Uno de los hombres más serios e inteligentes que conozco y aprecio dice y recomienda ponerse los calzoncillos al revés en días raros como este viernes 13.
Los dominicanos atribuimos a los vecinos del oeste vivir envueltos en prácticas esotéricas e inconvenientes, como si nosotros no fuésemos también cabalosos. Hace un tiempo leí que en Dajabón creyentes en misterios africanos llevaron a unos brujos haitianos para motivar la intervención de algún espíritu o luá en el conflicto fronterizo.
Algunos ríen, pero preferí orar. Mis hijos me relajan porque digo que no creo en brujas, pero ¡de que vuelan, vuelan! Tampoco creo que gatos prietos que crucen delante de uno sean algún ominoso signo de que algo malo ocurrirá, pero con felina rareza me sube un escalofrío por el espinazo si diviso un prieto descendiente del mau egipcio.
Pasar por debajo de una escalera tampoco me inquieta, pero por prudencia estimo mejor no hacerlo. ¿Y qué del inefable descubridor, Almirante de la Mar Océana?
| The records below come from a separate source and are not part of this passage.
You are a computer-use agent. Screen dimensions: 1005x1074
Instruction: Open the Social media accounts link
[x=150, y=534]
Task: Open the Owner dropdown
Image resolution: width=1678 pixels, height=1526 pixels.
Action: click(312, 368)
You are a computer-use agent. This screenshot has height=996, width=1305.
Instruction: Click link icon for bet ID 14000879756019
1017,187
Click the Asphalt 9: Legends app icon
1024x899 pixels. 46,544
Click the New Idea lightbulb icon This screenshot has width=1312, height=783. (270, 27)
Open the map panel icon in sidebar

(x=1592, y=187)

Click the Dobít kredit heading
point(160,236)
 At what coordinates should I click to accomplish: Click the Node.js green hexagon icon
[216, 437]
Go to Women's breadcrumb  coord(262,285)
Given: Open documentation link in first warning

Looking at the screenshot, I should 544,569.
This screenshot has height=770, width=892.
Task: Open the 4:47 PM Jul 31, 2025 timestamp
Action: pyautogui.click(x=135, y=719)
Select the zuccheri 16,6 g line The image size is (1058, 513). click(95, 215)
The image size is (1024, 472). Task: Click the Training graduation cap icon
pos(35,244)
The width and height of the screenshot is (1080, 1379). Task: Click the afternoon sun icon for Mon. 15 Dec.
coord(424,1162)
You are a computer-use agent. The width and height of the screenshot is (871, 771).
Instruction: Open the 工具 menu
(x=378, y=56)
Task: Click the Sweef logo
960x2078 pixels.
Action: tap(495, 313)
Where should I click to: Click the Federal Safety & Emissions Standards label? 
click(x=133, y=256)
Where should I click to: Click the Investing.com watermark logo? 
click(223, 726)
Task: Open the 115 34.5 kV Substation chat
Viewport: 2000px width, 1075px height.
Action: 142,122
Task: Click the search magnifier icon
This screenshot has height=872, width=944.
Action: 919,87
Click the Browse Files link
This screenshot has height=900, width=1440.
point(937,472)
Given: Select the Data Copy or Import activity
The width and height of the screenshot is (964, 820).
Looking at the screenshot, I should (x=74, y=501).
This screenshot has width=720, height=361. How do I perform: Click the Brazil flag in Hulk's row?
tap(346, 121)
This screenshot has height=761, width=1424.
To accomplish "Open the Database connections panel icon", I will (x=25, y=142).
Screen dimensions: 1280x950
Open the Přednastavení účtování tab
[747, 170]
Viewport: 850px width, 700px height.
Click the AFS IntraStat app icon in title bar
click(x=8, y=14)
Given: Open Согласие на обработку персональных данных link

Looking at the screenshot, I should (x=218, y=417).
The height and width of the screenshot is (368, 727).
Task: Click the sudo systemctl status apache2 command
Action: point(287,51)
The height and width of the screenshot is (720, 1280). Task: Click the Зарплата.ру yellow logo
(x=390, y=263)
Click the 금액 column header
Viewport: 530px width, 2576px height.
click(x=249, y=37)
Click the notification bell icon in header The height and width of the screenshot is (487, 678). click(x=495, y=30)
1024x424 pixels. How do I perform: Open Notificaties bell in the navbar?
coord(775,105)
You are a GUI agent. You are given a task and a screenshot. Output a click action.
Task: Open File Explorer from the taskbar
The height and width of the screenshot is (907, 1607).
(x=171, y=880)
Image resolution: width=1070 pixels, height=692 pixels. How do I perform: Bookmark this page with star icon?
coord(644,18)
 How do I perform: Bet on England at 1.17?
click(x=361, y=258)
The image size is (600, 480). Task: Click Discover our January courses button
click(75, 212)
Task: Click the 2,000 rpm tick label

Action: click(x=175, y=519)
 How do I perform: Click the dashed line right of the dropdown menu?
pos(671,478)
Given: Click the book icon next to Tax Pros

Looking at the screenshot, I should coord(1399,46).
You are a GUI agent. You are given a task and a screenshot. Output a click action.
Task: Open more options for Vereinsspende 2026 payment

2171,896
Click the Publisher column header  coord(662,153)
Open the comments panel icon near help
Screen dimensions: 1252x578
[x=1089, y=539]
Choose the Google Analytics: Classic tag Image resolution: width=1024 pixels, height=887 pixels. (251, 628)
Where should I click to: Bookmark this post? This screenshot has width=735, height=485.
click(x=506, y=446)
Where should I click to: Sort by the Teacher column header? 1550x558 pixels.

La más querida hermana del constructor del faro murió fulminada por un infarto el día de su inauguración.
Mezclar algo tan inocuo como un nombre con supersticiones es absurdo, pero ¿para qué tentar al destino? Eso de que los palomares o guardar conchas alejan la prosperidad seguramente es otro disparate, pero sé de personas cuya suerte cambió (¡para bien!) al atender esa insensatez.
Tampoco quiero creer, este viernes 13, que el vudú pueda azarar a todo un pueblo, pero si uno mira hacia el oeste… ¡Ay papá! Mejor creer sólo en Dios.